Polish man in ‘vegetative’ state dies in Plymouth hospital
A Polish man in a vegetative state after a heart attack, who Polish officials wanted to be kept alive despite his wife's opposition, has died in a hospital in Plymouth in the UK.
On Monday morning the hospital in Plymouth, southwestern England, informed the family that the man’s condition had seriously deteriorated.
The hospital said: “RS [the patient] has been reviewed by the palliative care team today.
“His condition has deteriorated since his review yesterday. He is having increasing periods of pauses in his respirations.”
The news of his death was confirmed to the Polish Press Agency on Tuesday.
The middle-aged man identified only as RS fell into a coma on November 6 after a heart attack lasted for 45 minutes and left him with what doctors described as severe and permanent brain damage.
A Polish deputy justice minister said on Saturday he had requested RS be returned to Poland after a Warsaw court gave the procedure a green light on Friday.
On Saturday, Deputy Justice Minister Marcin Warchoł said he had contacted Britain's Lord Chancellor (justice minister) with a request to have the man transported to the Budzik Clinic in Olsztyn, north-eastern Poland.
He said he had also requested from the British health secretary that the man's life support apparatus be reconnected.

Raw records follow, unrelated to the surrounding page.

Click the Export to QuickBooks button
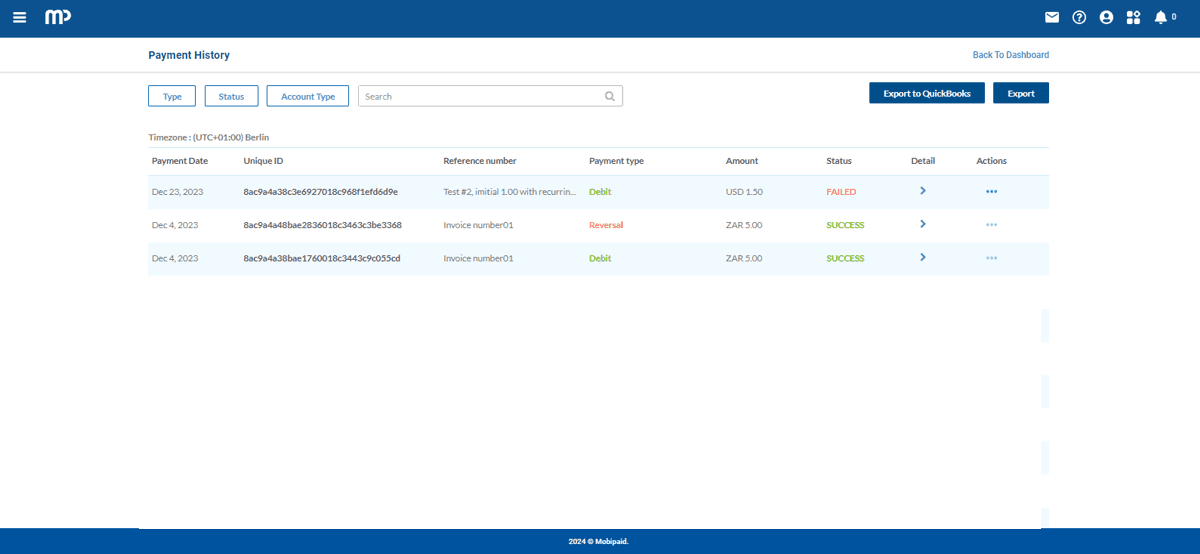 tap(927, 93)
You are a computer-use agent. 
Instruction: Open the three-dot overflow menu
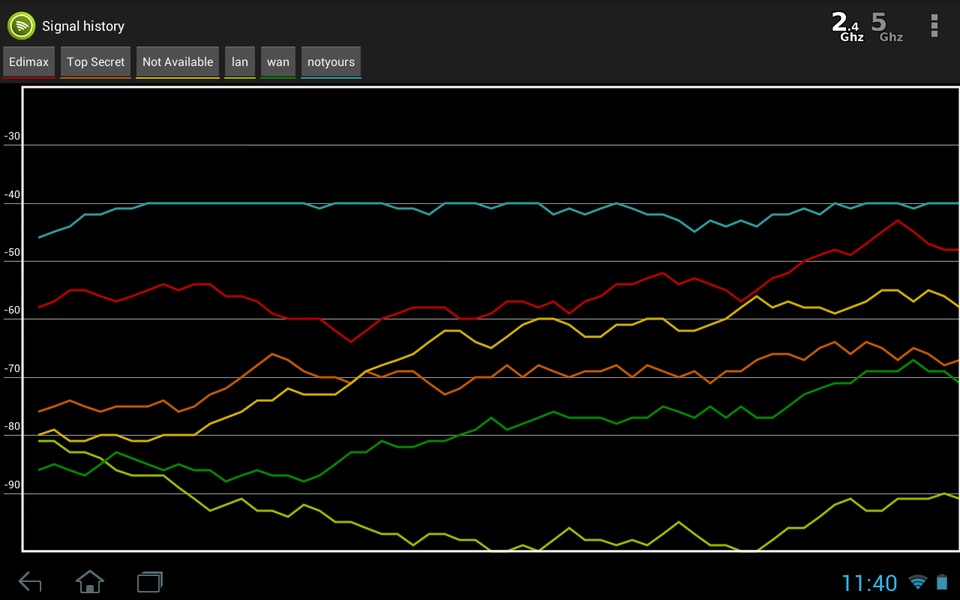click(934, 26)
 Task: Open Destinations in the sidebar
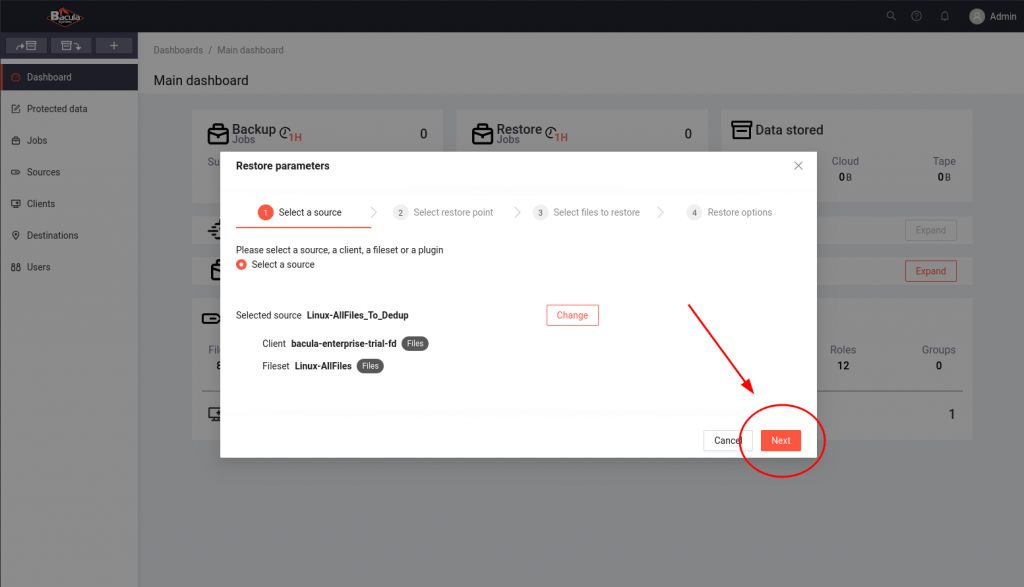tap(52, 236)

The man's wife and children supported a successful application by the hospital to a court for permission to turn off his life support system so that he could die while receiving palliative care.
However, the patient's mother and sister in Poland have argued that the man, as a practising Catholic, would oppose the turning off of life support owing to his faith.
In an appeal to an English court they also claimed that the man’s condition had improved, and produced video evidence, recorded on a mobile phone, apparently showing him blinking when they were in the room.
But the court rejected the evidence and their arguments, stating that it was in the man’s best interests to be given palliative care after his life support had been discontinued.
Following the loss of their appeal, his mother and sister said they would like the Polish government to become involved in the matter, and also took their case to the European Court of Human Rights (ECHR) in Strasbourg.
But in another twist in the long-running saga, the ECHR rejected their plea, leaving doctors free to let the man die. Despite this, and despite his life support being turned off twice before, R.S. remained alive and his case became subject to numerous appeals.
On Friday, Warchoł announced that a diplomatic passport in the patient's name had been sent to the Polish consulate in London and if UK authorities recognised it, the man's case would come under Polish jurisdiction, paving the way for him to be repatriated.
In a Friday statement, University Hospitals Plymouth said that in all situations it looks after the best interests of patients and tries to work with families to determine their likely will, also following court decisions in cases of dispute.
The hospital also pointed out that a British court had ruled in December that further treatment was not in R.S.'s best interests and that palliative care should be given.
That decision was twice reviewed and upheld by the appeals court.
A UK court also ruled that transporting the man to Poland would not be in his best interests.